A 700 BTC Promotional Event
In May 2021, BlockFi, a digital asset lending company, mistakenly launched one of the most generous promotions in the crypto industry. BlockFi initiated a promotion involving the stablecoin Gemini Dollar (GUSD), where a bonus was to be paid to selected clients. This promotion would give users additional benefits for maintaining a certain dollar balance on their BlockFi interest accounts.
However, due to a fat-finger error, BlockFi accidentally sent Bitcoin instead of GUSD to some users, with some recipients receiving up to 700 BTC.
Another fat-finger error
Although most of the erroneous cryptocurrency transactions were reversed, about 100 clients managed to sell the mistakenly received Bitcoin. The company accused users who did not cooperate and refused to return the Bitcoin of misconduct and threatened legal action.

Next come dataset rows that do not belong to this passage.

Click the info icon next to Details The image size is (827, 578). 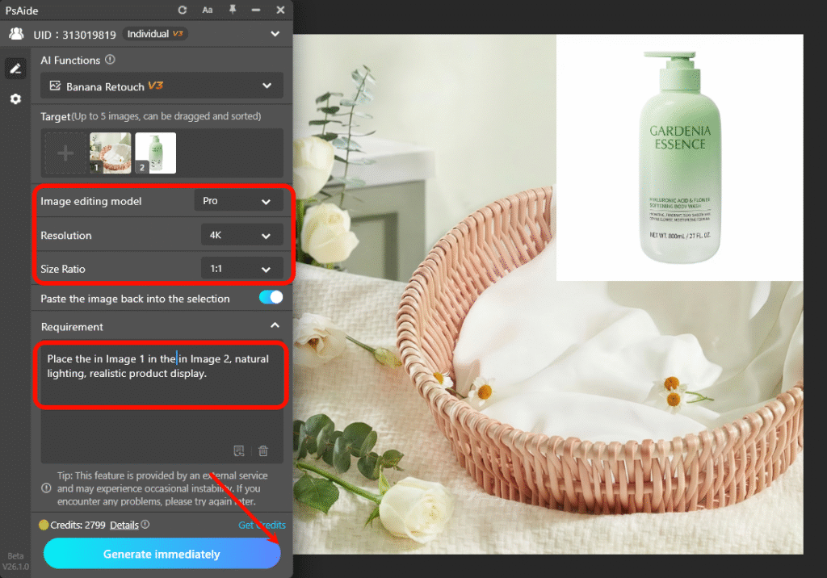pos(145,525)
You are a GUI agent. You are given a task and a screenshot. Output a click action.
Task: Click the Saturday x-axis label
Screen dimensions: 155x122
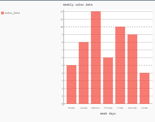pyautogui.click(x=132, y=108)
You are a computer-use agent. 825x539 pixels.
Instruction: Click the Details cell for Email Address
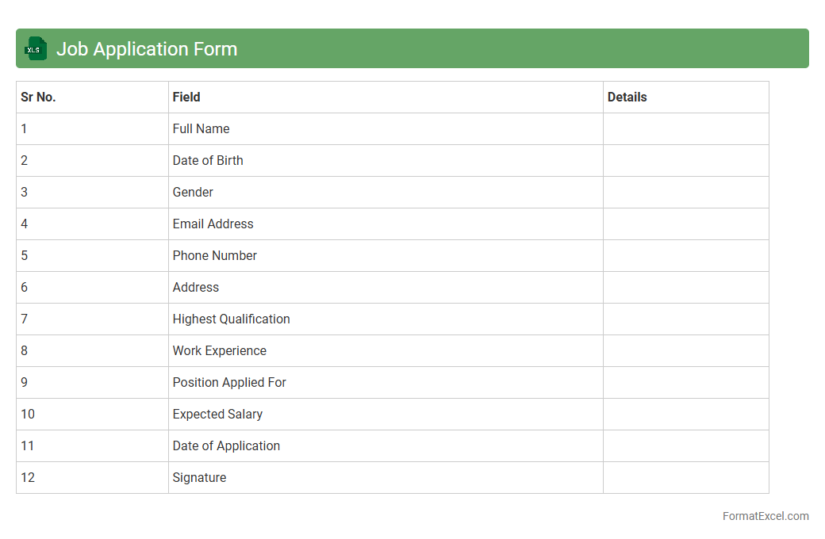point(685,224)
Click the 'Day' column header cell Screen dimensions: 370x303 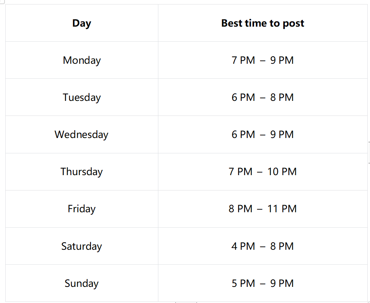click(82, 23)
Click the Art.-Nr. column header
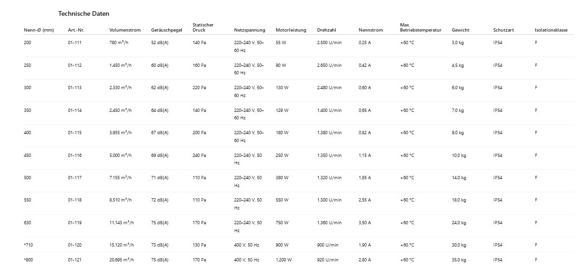This screenshot has height=266, width=580. tap(76, 30)
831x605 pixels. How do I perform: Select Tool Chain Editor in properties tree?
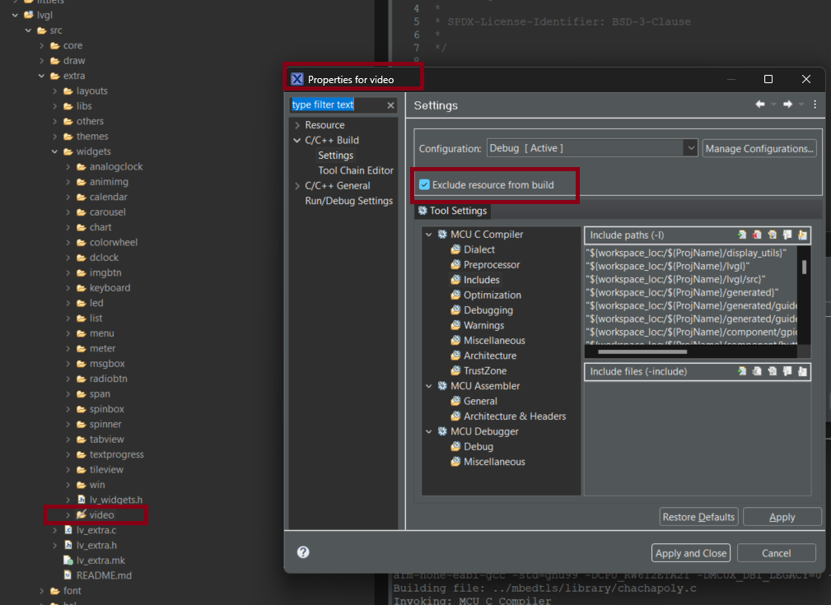coord(356,170)
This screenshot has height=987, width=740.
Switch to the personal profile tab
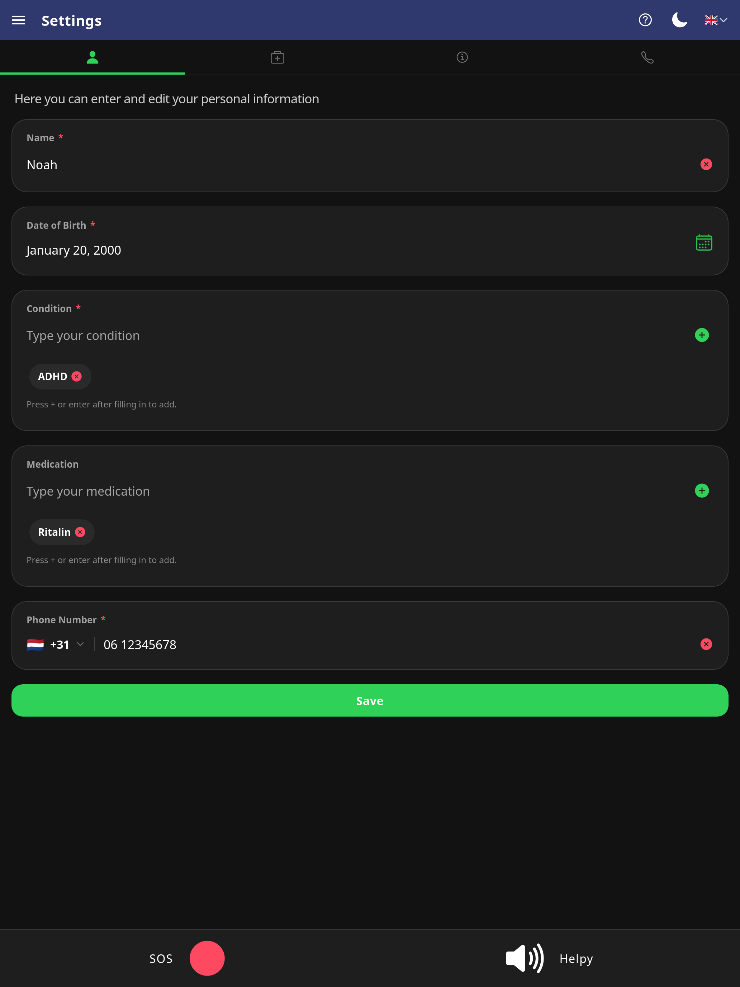[x=92, y=57]
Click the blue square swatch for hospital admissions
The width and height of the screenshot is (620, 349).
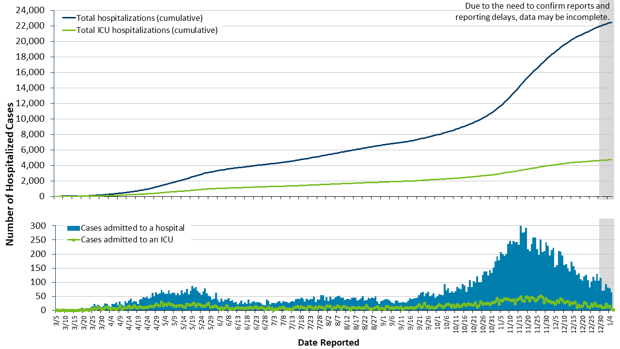(x=73, y=228)
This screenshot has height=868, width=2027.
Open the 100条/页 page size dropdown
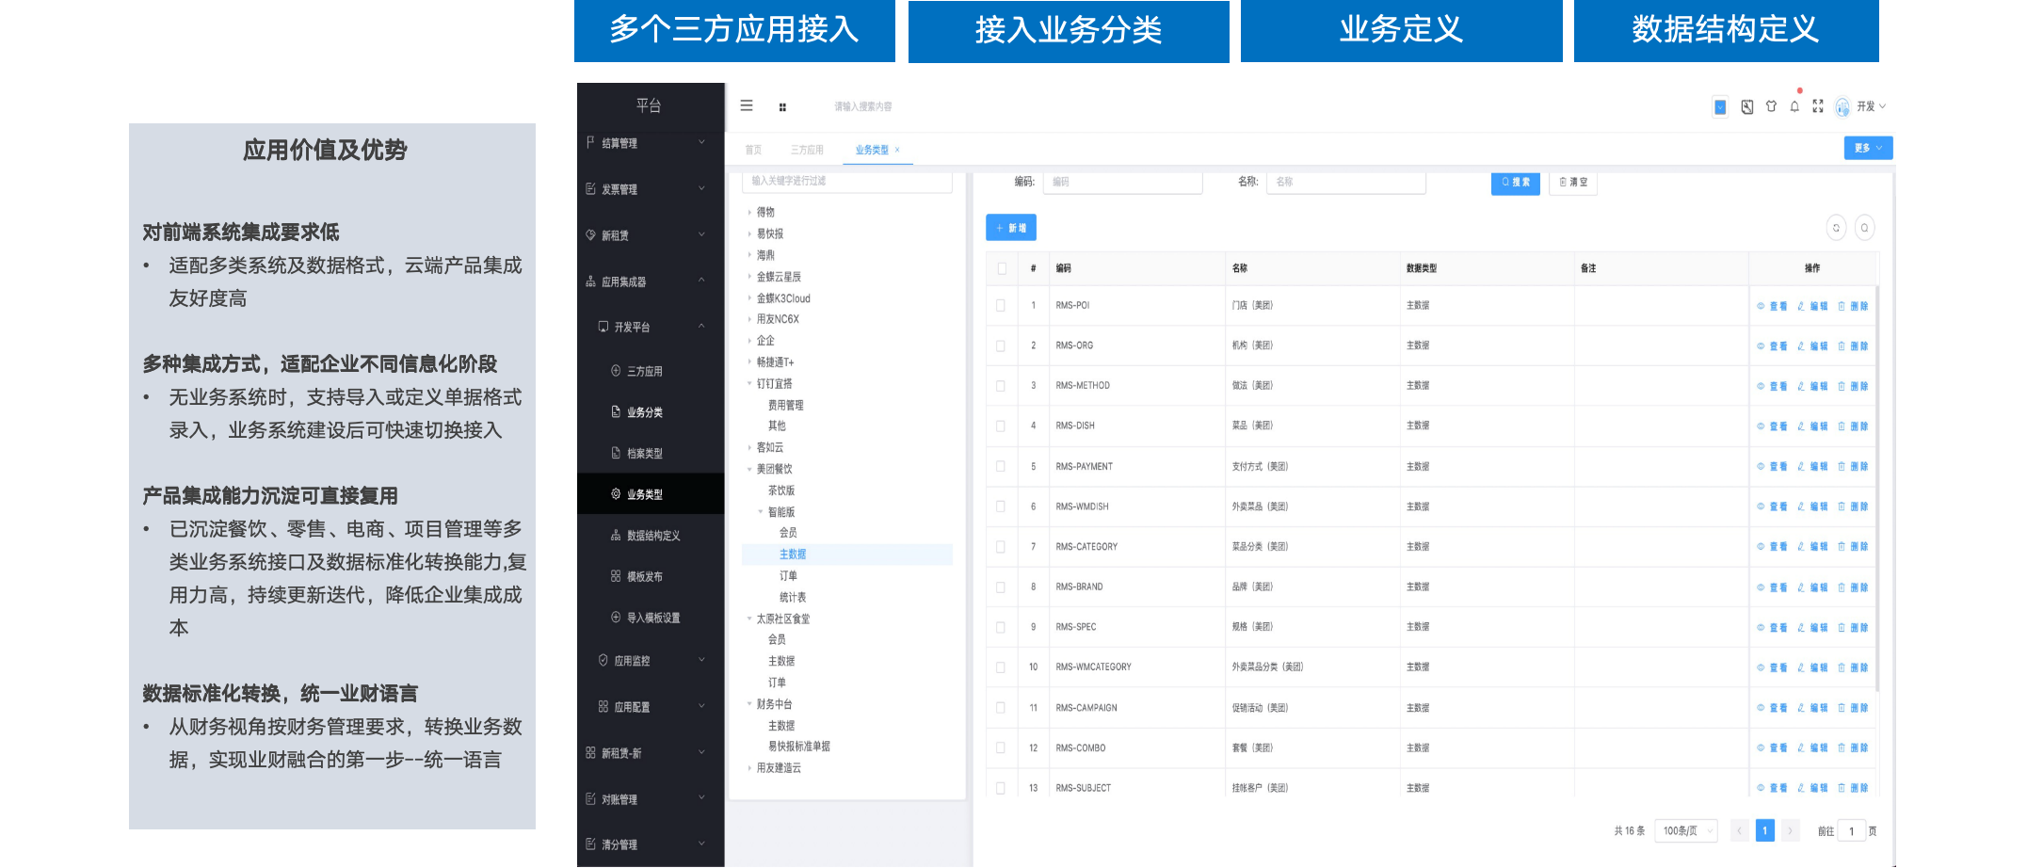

One user wrote: “BlockFi messed up. […] Two days after their mistake, I withdrew funds […] completely unrelated to their statement. Now they’re emailing me, accusing me of withdrawing funds that don’t belong to me and saying it’s fraud and a crime, and that they’ll pursue me if I don’t return the money,” adding, “Screw you, it’s my money.”
The BlockFi error caused significant reputational damage that was difficult to repair. The company declared bankruptcy in November 2022.
Sometimes “Fat-finger Errors” Hide Fraud
Usually, “fat finger errors” are associated with errors, but sometimes these “accidents” happen intentionally as an elaborate form of money laundering. For example, a “mistaken” transfer might include an excessively high fee, as occurred on August 12, when an unknown user spent $90,000 on a transaction fee for a simple $2,200 Ethereum transfer.
This method requires the user to collaborate with the validator of the specific transaction to ensure that the fee payment is routed to the correct block.
Clumsy Mistakes Will Always Exist
While scandals involving millionaire blunders often make headlines, small incidents frequently go unnoticed.
NFT collector PrincePablos thought he had bought an NFT for 0.021 BTC, around $1,287. However, he was in for a surprise when he realized the NFT was listed for 0.21 BTC (around $12,877). The seller refunded his money, but PrincePablos became famous for his fat fingers.